Start of RECORDS PROVIDED

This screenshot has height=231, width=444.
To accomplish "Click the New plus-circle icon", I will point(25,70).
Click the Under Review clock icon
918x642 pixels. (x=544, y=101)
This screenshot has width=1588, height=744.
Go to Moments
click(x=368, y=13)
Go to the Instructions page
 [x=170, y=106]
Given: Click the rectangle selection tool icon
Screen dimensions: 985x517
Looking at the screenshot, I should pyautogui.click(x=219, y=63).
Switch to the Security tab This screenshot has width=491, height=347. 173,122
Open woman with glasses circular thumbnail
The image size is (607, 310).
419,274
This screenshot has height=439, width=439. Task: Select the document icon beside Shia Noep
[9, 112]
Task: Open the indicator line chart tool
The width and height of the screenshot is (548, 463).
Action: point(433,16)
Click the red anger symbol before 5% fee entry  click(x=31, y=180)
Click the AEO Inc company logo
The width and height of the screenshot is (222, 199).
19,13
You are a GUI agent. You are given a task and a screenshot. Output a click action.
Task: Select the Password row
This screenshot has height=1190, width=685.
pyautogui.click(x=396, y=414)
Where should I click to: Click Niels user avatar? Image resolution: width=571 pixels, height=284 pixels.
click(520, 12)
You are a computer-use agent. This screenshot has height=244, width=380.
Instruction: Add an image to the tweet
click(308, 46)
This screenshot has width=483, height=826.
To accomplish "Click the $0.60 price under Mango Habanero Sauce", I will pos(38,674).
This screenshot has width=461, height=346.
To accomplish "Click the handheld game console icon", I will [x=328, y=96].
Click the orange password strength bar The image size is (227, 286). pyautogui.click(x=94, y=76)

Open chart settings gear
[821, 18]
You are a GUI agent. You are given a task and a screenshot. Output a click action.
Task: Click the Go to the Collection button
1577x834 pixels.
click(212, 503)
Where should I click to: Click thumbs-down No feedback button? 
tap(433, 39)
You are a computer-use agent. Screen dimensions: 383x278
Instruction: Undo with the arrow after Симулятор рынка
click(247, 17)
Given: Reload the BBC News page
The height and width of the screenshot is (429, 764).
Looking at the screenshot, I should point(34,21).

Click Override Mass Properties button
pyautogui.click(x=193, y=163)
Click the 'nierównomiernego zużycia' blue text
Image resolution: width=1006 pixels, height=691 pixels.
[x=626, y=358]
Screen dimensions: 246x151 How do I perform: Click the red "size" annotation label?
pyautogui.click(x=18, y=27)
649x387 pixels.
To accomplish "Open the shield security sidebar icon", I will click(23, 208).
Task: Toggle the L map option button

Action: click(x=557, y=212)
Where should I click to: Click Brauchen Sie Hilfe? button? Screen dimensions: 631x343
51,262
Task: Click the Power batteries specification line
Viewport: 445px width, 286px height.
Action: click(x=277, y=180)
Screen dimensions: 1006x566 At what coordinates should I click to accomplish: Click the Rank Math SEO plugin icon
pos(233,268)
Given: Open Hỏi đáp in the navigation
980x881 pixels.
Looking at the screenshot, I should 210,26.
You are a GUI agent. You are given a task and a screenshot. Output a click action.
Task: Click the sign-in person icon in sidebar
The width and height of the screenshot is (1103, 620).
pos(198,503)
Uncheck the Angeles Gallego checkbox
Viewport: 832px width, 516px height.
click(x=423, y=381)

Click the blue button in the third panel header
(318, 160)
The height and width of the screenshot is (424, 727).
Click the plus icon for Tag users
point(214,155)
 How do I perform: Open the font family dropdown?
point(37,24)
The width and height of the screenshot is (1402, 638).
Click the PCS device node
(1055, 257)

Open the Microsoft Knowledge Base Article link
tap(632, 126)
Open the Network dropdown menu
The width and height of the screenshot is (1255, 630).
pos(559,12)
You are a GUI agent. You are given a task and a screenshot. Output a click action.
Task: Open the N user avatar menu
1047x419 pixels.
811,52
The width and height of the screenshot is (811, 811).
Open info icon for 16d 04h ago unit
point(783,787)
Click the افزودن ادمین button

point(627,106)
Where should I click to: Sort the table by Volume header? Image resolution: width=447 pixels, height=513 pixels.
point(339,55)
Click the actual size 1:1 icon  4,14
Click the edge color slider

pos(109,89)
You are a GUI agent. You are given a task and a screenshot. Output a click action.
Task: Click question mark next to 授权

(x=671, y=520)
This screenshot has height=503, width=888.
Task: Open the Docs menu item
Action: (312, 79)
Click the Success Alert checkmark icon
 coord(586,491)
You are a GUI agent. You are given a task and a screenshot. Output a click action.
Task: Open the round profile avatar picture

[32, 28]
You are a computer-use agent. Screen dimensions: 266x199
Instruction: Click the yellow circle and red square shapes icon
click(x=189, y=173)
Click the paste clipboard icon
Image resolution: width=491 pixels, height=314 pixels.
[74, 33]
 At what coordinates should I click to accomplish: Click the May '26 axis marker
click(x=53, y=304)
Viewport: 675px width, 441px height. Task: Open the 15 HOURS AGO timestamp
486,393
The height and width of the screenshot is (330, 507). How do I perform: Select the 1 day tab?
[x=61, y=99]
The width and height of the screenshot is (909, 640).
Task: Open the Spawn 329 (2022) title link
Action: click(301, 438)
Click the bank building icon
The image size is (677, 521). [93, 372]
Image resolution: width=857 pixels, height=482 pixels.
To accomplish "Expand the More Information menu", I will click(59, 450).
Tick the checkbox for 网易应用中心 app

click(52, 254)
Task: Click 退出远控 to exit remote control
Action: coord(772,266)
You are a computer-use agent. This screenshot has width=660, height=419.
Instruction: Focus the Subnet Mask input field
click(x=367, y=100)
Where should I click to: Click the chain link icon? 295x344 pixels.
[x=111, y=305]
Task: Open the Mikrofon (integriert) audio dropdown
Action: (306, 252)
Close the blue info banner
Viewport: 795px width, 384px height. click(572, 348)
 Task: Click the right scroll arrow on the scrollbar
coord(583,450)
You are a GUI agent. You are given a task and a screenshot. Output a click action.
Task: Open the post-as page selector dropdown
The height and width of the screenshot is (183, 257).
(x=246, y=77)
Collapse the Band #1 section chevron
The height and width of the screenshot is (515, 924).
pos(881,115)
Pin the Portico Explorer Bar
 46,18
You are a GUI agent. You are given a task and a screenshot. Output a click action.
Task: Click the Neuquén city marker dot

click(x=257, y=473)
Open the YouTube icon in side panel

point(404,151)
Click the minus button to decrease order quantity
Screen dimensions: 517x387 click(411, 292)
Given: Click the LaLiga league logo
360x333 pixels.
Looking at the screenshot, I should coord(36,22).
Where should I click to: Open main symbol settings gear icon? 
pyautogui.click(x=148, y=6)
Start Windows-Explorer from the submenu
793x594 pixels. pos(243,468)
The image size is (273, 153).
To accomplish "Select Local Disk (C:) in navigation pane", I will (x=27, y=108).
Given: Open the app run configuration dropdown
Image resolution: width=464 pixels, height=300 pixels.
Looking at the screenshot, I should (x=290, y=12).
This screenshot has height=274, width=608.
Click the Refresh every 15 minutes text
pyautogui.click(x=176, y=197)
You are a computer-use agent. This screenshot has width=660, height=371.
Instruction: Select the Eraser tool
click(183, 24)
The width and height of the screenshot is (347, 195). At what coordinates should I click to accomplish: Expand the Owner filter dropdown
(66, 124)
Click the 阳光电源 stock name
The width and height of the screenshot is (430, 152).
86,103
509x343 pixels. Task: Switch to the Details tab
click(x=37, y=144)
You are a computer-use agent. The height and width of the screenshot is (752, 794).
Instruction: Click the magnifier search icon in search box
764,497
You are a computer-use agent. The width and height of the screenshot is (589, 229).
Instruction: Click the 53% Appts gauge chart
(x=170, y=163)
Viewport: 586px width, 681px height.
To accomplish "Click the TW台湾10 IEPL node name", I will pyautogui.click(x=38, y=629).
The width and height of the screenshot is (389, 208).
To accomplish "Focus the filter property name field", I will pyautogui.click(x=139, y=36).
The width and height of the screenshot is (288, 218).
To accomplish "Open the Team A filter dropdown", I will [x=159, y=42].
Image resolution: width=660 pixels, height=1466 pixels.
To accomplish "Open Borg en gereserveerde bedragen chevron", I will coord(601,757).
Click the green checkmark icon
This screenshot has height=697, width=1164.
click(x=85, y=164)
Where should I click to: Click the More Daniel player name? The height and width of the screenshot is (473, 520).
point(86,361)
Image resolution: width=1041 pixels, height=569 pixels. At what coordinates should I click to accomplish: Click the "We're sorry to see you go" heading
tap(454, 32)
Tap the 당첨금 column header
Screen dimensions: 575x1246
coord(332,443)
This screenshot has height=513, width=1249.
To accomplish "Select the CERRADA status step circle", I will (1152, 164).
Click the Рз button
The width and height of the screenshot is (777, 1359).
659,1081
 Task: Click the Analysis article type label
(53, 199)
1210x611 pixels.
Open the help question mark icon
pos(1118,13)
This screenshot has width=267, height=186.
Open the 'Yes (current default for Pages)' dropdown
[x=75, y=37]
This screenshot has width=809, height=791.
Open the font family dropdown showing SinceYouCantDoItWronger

End of RECORDS PROVIDED

In the entries above, find the line holding "Instruction: Focus the" and the line holding "Task: Open the post-as page selector dropdown", then retype exactly those two lines and every line between them, and nothing else.

Instruction: Focus the Subnet Mask input field
click(x=367, y=100)
Where should I click to: Click the chain link icon? 295x344 pixels.
[x=111, y=305]
Task: Open the Mikrofon (integriert) audio dropdown
Action: (306, 252)
Close the blue info banner
Viewport: 795px width, 384px height. click(572, 348)
 Task: Click the right scroll arrow on the scrollbar
coord(583,450)
You are a GUI agent. You are given a task and a screenshot. Output a click action.
Task: Open the post-as page selector dropdown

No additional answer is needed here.